● **Task brief**
Copy out each line below in which the string "with" appears.

● **Stored items**
⟨
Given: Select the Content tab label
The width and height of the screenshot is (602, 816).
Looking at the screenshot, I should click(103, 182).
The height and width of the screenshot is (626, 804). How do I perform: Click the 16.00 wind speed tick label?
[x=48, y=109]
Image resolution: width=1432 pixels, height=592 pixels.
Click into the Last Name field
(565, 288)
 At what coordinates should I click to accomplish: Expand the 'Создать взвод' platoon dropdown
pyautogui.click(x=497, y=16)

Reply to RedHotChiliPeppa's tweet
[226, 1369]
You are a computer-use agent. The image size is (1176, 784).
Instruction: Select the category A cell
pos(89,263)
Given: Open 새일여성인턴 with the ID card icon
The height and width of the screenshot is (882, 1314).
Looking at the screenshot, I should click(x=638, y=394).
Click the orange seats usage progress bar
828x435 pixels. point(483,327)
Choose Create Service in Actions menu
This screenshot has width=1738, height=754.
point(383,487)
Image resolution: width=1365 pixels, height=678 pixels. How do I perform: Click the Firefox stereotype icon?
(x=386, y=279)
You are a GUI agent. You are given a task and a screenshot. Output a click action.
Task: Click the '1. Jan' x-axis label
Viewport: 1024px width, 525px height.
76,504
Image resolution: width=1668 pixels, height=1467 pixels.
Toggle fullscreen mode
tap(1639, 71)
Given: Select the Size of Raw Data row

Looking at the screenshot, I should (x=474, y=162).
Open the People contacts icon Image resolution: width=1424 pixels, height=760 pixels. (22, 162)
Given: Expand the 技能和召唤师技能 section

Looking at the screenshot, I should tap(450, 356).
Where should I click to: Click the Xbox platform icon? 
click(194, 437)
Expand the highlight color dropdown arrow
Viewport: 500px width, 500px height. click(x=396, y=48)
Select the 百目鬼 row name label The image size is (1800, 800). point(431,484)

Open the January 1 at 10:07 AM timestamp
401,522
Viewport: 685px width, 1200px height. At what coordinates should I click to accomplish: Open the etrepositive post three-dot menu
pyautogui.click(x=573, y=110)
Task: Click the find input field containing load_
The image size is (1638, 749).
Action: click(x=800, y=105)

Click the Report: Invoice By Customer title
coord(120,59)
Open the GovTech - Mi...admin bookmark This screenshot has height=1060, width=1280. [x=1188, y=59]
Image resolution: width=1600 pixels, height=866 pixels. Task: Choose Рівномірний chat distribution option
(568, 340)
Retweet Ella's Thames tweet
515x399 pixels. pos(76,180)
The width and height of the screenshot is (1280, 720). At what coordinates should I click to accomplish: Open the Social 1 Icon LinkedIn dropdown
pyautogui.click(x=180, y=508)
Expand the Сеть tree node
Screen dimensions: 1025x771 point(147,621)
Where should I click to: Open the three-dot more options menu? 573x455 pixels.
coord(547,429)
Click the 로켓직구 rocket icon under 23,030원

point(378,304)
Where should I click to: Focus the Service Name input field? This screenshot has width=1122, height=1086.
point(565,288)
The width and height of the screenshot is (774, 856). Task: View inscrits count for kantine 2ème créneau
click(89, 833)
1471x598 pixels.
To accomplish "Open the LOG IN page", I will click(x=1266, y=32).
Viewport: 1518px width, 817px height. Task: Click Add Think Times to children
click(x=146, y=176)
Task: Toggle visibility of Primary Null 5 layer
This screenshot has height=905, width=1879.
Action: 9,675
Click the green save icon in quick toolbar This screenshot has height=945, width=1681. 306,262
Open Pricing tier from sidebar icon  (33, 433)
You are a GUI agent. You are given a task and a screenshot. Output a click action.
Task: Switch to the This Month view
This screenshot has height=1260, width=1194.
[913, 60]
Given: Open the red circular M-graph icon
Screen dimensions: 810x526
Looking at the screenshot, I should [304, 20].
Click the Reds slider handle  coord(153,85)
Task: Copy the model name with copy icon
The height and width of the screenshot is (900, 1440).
⟩
● **Output**
Given: Open 새일여성인턴 with the ID card icon
Task: Copy the model name with copy icon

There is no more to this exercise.